Gemstones are made up of various minerals, rocks, and biological matter. There are certain to be some gemstones that are substantially more uncommon and precious than the famous diamond, with over 300 gemstones now documented.
A few of the world's most costly jewels are crystals, which we will almost certainly never see in person. This list shines the light on 5 glorious, yet uncommon gemstones their origins, what they symbolise and much more.
Burmese rubies are the most precious and uncommon member of the corundum family. Colours range from pink red ruby to a vibrant pigeon blood red, which is considered the finest ruby hue. Rubies are prized for their beauty, durability, and rarity, but the colour quality is what decides their worth the most.
Pink sapphires are one of the most uncommon colours in sapphires. Formed from the mineral corundum, sapphires are found in many hues – like yellow, green and blue – and each variety gets its tone from different trace elements. The darker the pink colour of a corundum crystal, the more chromium it contains.

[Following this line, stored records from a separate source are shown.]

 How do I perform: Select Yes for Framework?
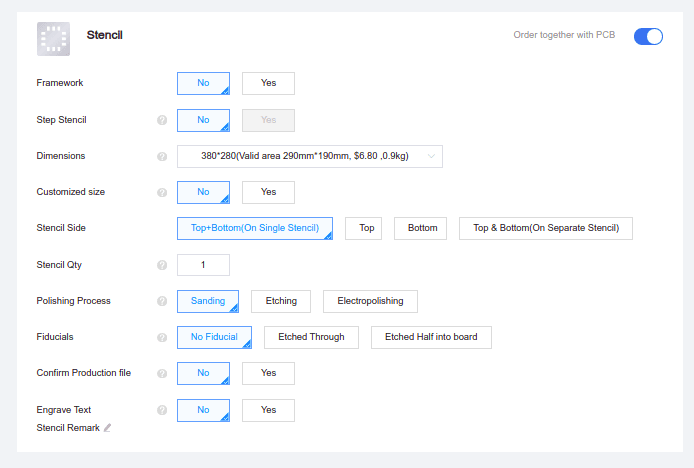pos(268,83)
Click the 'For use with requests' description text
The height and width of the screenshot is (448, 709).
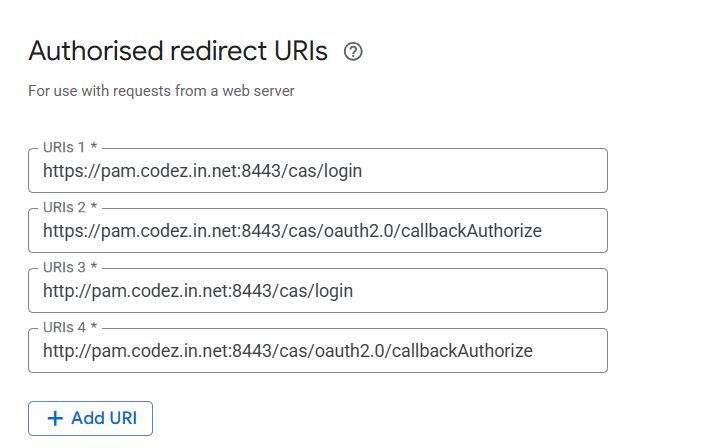point(161,92)
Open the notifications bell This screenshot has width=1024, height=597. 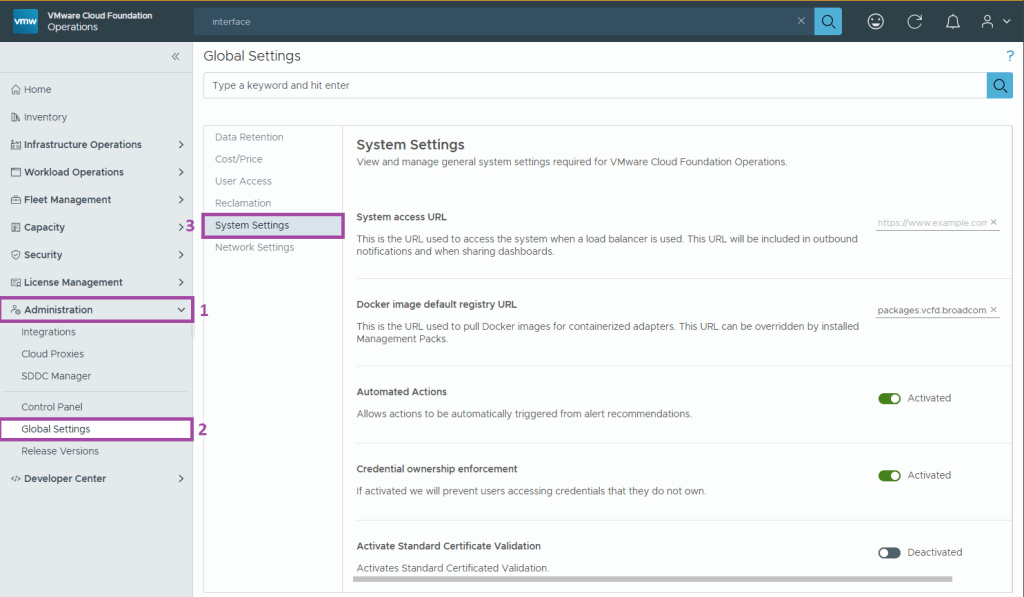tap(953, 21)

Jadeite is a pyroxene mineral that is used to make high-quality jade suited for jewellery. Jadeite is more transparent than nephrite and normal jade gemstones and has a higher hardness than nephrite. It's also more costly and scarce. Myanmar produces approximately all of the jadeite sold on the international market. Other nations with jadeite deposits include the United States, Canada, Russia, and Japan.
Demantoid Garnet is a vivid grass green type of andradite garnet that is unusual and stunning. It believed to have been found in Russia's Bobrovka region about 1892. The Bobrovka is a tiny tributary of the Tschussowaja River in the Sissersk area of the Ural Mountains on the western side. It was initially mistaken for emerald, which is found nearby, and has been dubbed "Uralian emerald."